About this exercise: Could you output the entries that follow exactly, omitting any pictures they contain?

Extracted entries:

──────────

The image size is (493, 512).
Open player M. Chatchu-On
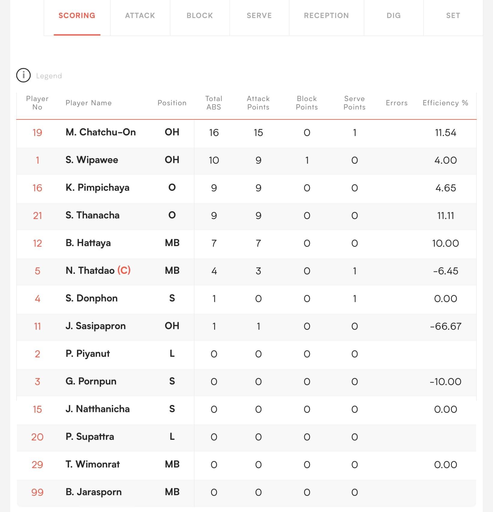tap(100, 132)
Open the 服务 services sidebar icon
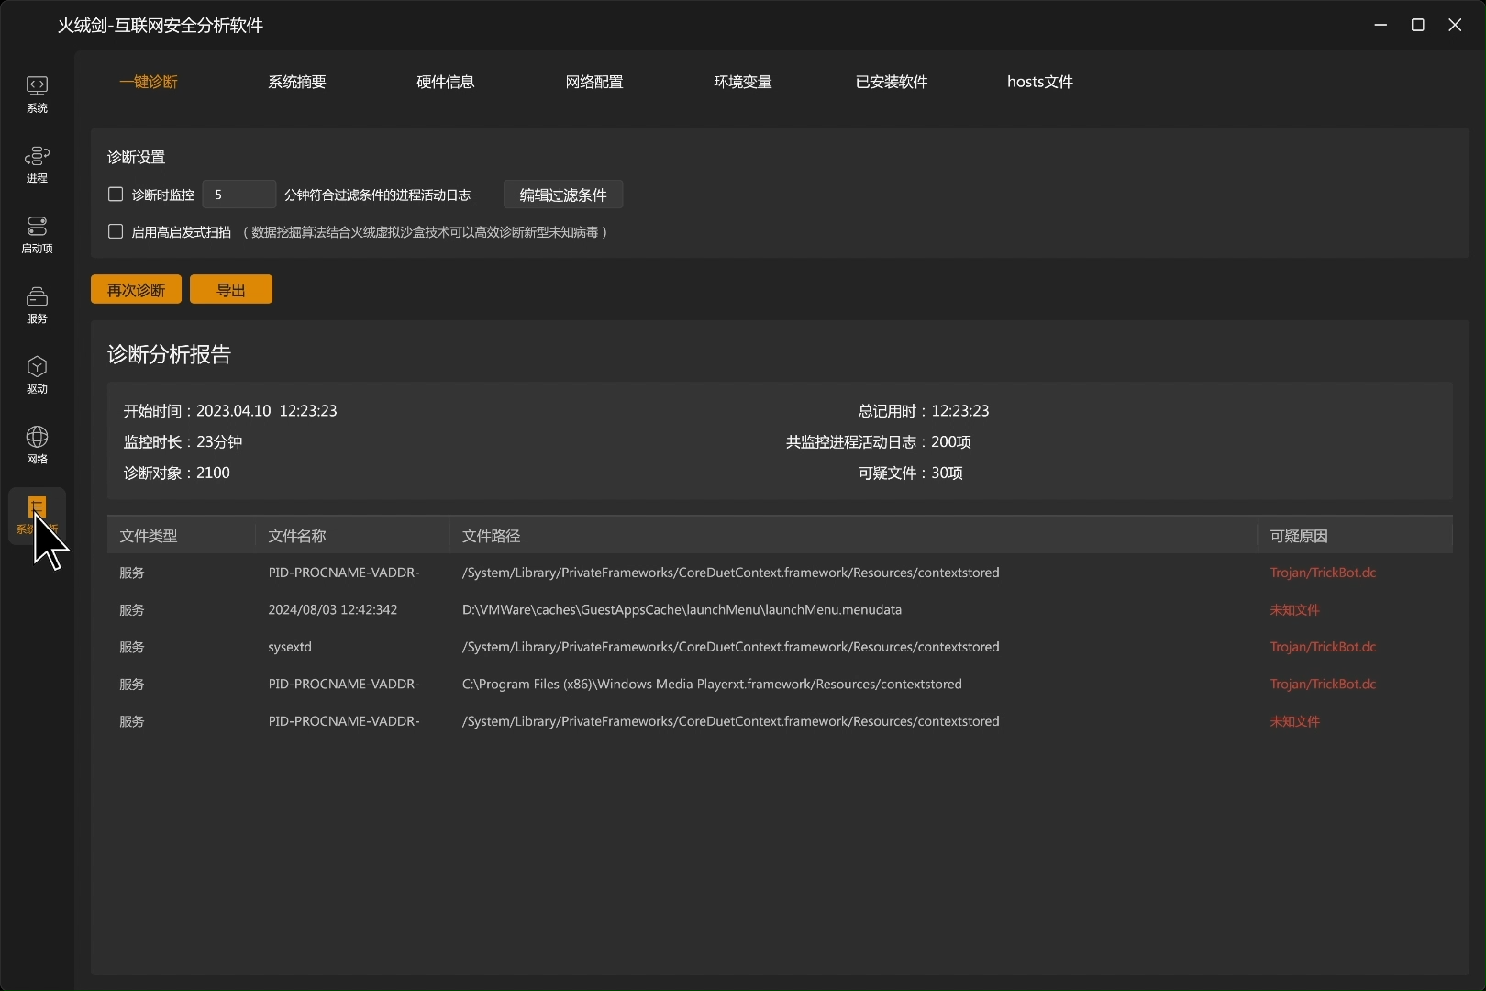1486x991 pixels. [37, 305]
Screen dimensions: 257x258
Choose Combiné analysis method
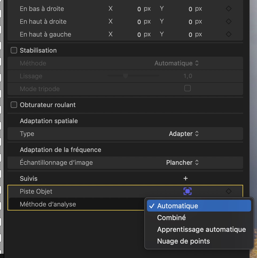click(172, 218)
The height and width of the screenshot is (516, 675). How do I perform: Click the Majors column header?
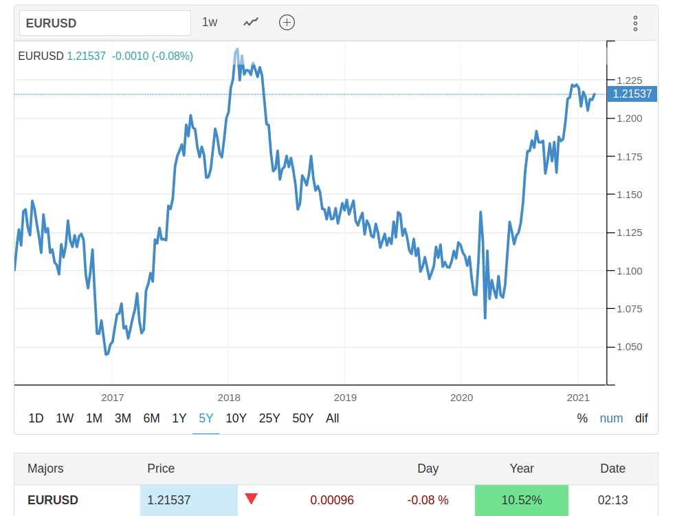pyautogui.click(x=45, y=469)
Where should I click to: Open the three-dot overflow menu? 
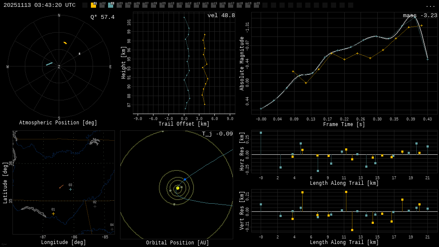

──────────

Response:
The image size is (493, 512).
Open player M. Chatchu-On
tap(100, 132)
Open the 服务 services sidebar icon
1486x991 pixels. [37, 305]
Screen dimensions: 257x258
Choose Combiné analysis method
click(172, 218)
The height and width of the screenshot is (516, 675). How do I perform: Click the Majors column header?
pyautogui.click(x=45, y=469)
Where should I click to: Open the three-dot overflow menu? 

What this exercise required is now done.